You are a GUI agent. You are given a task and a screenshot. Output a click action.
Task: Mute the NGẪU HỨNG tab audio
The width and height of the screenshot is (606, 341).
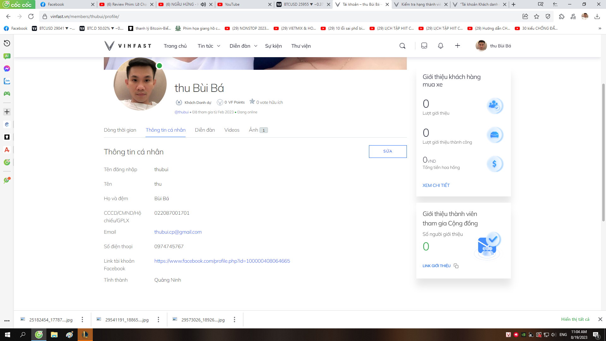click(203, 4)
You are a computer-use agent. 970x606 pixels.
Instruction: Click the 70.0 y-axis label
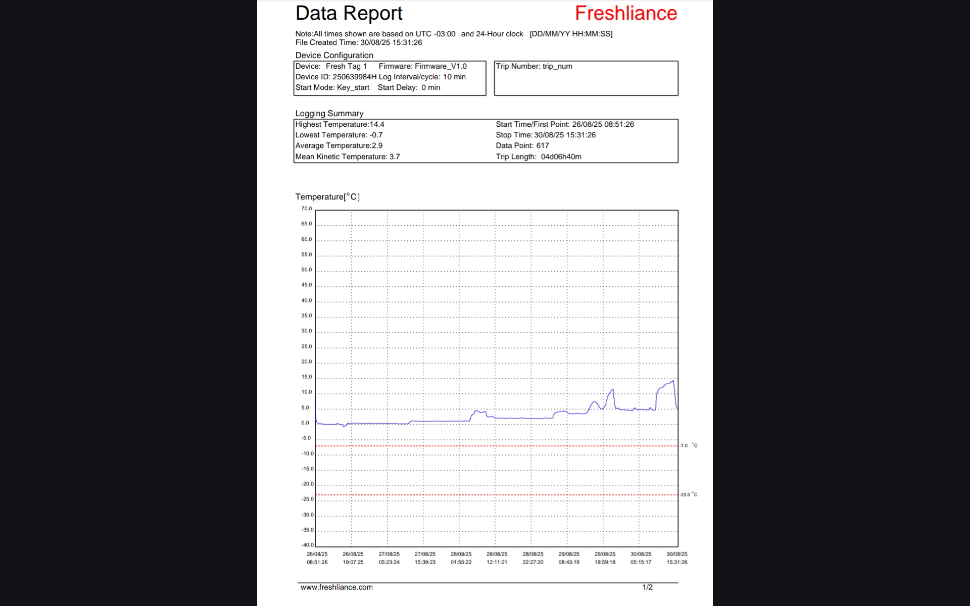(307, 209)
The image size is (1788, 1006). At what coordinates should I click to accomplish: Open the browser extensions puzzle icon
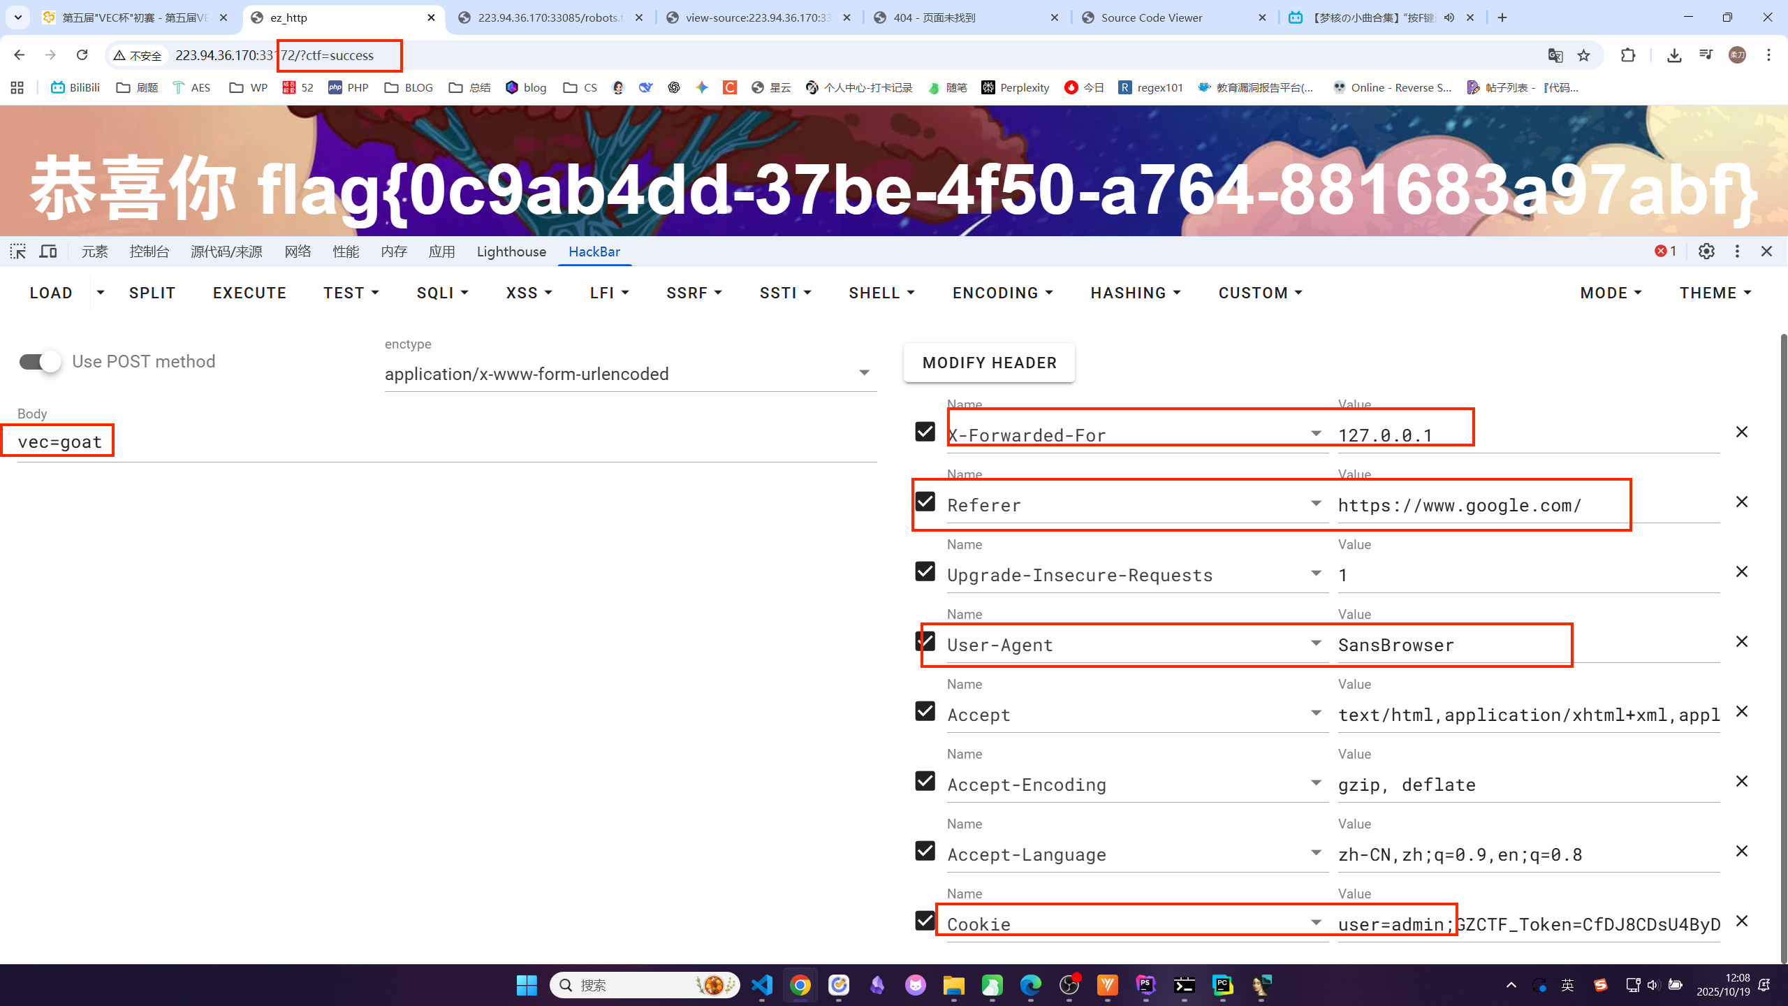[1627, 55]
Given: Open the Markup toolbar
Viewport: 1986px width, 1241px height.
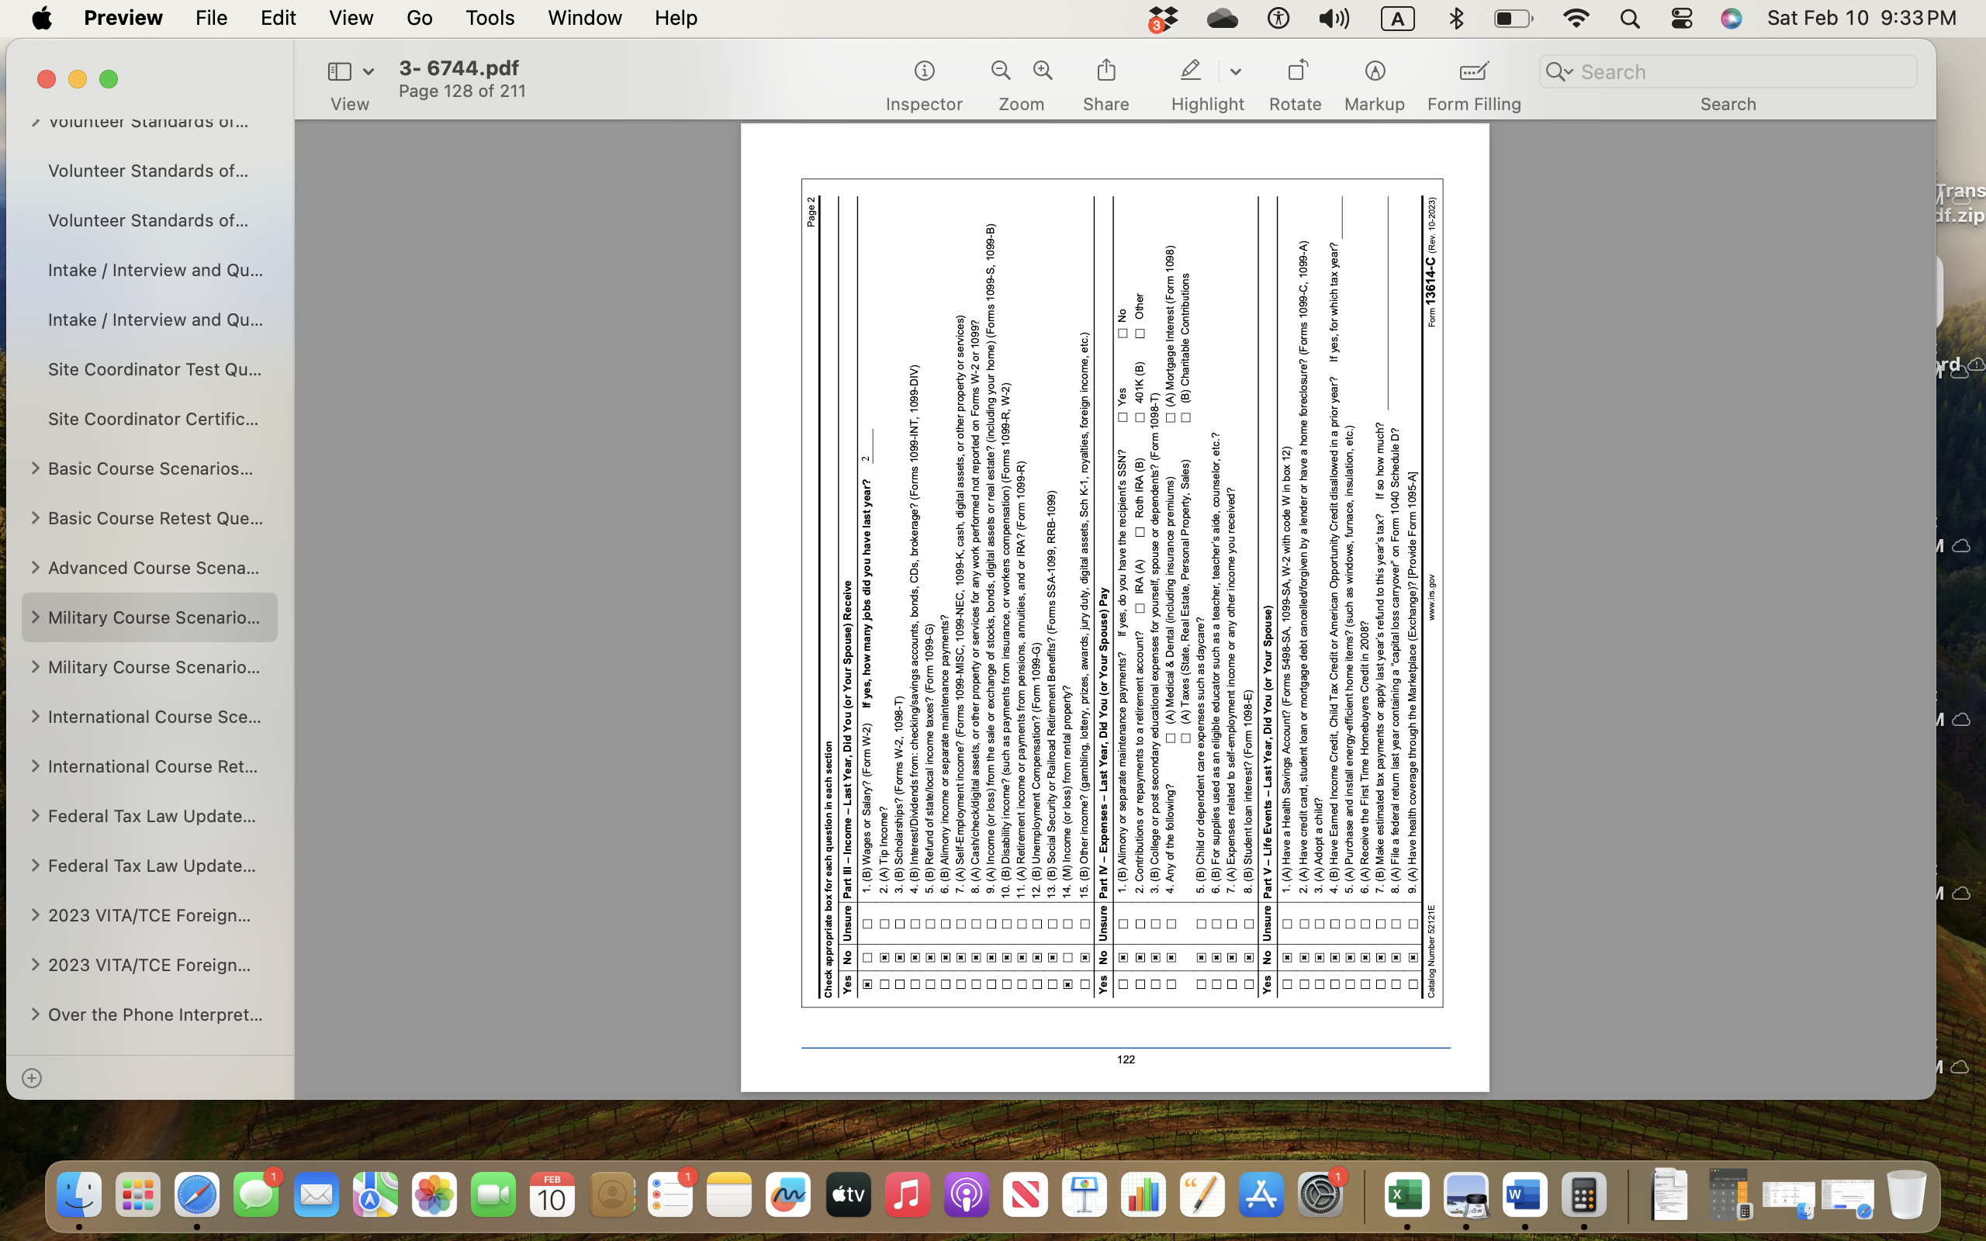Looking at the screenshot, I should point(1373,78).
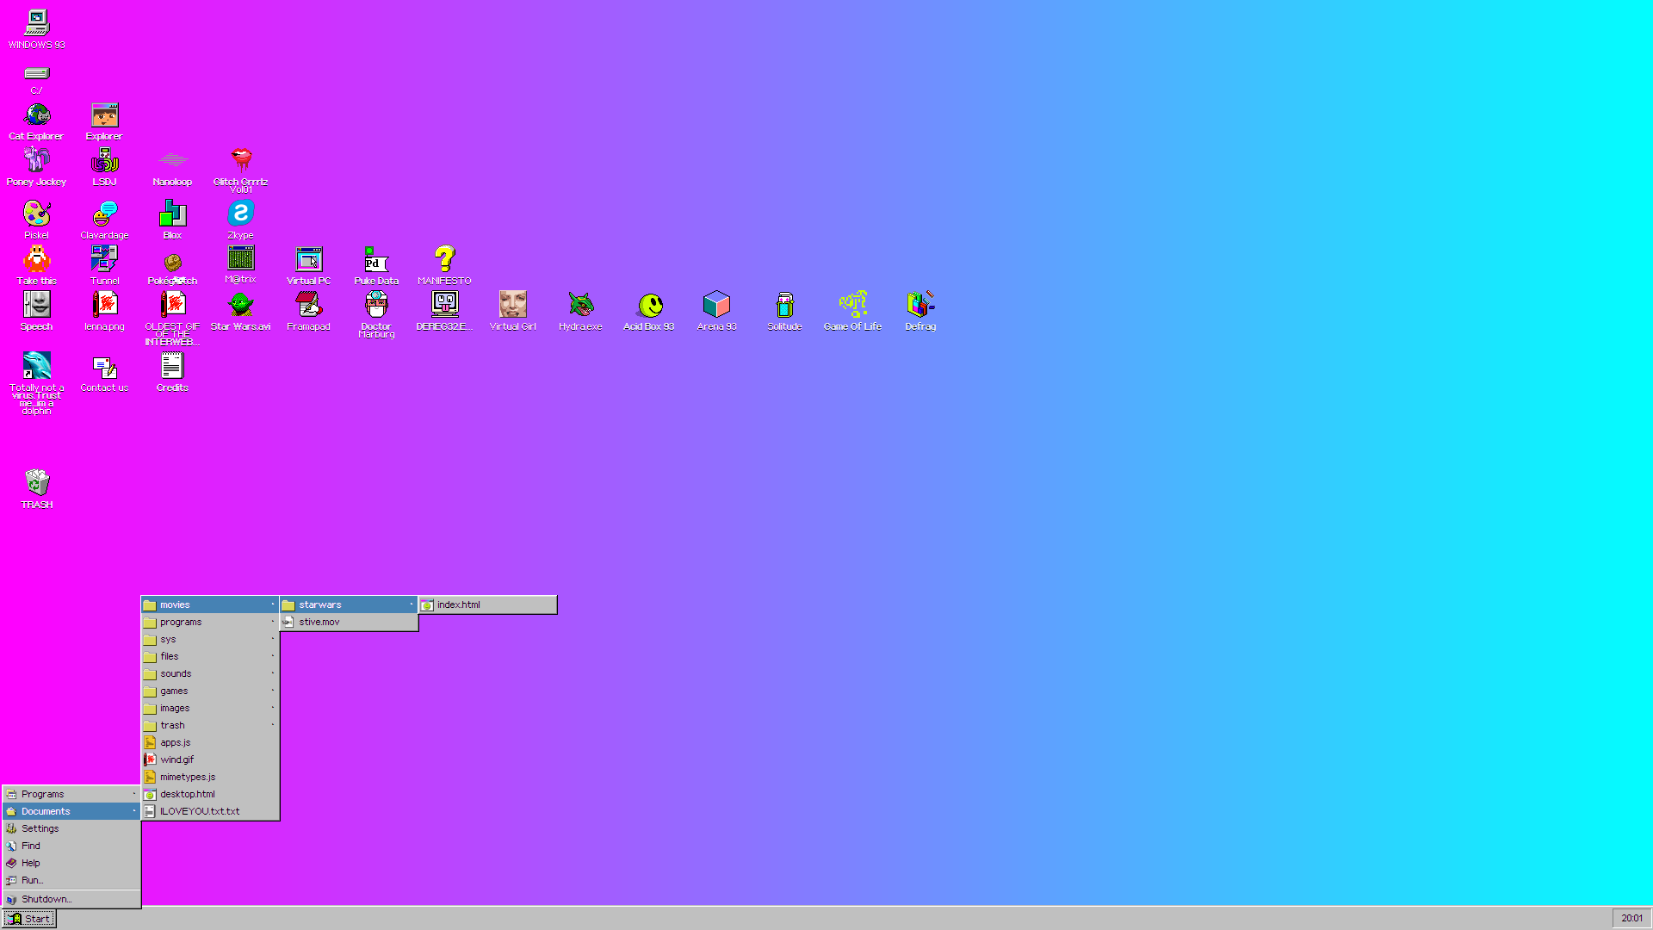This screenshot has width=1653, height=930.
Task: Open the Doctor Marburg icon
Action: click(x=376, y=306)
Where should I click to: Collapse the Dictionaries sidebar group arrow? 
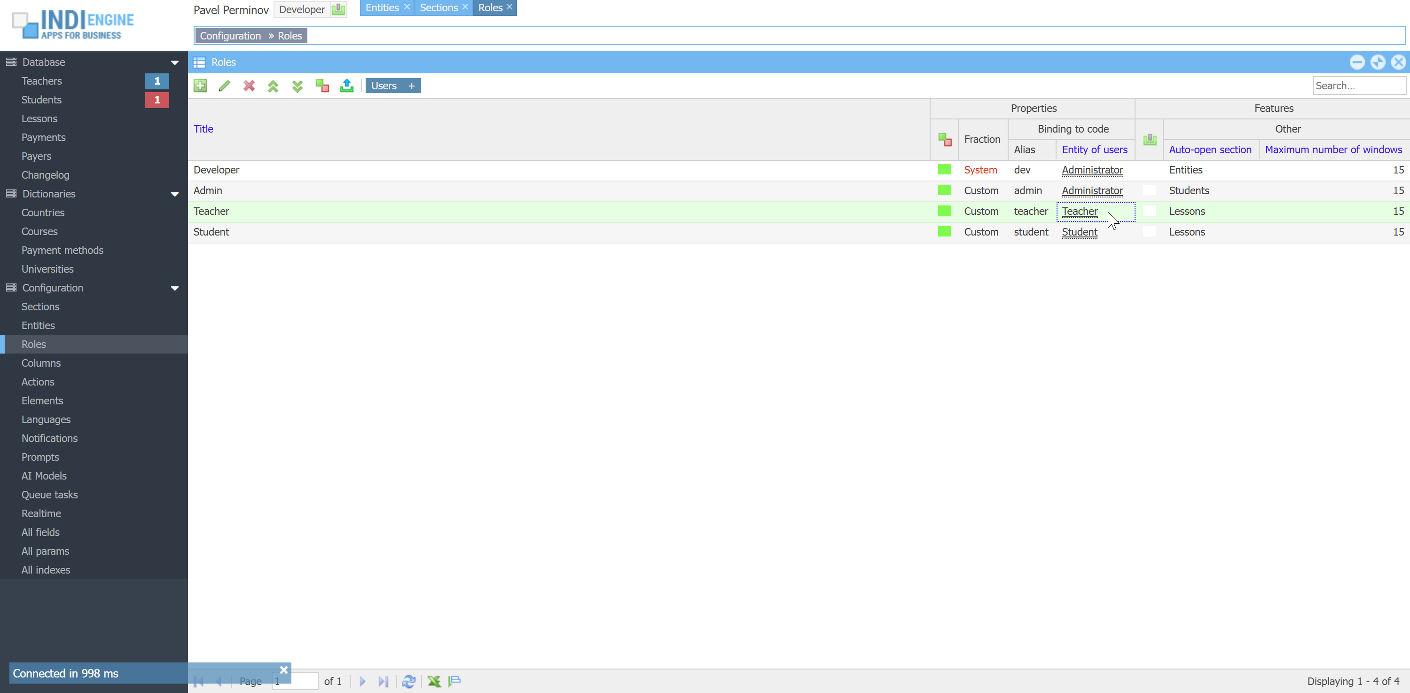click(175, 194)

+===+

→ **Work required**
The result should be all the records, retyped exactly, with no pictures among them.

→ **Reply**
You are a GUI agent. You are given a task and a screenshot. Output a click action.
Task: Mute the NGẪU HỨNG tab audio
The width and height of the screenshot is (606, 341).
click(203, 4)
You are a computer-use agent. 970x606 pixels.
Instruction: Click the 70.0 y-axis label
(307, 209)
The image size is (1788, 1006). At what coordinates should I click to accomplish: Open the browser extensions puzzle icon
[1627, 55]
Given: Open the Markup toolbar
Viewport: 1986px width, 1241px height.
Looking at the screenshot, I should point(1373,78).
This screenshot has width=1653, height=930.
Task: Open the Doctor Marburg icon
Action: click(x=376, y=306)
Where should I click to: Collapse the Dictionaries sidebar group arrow? 
click(175, 194)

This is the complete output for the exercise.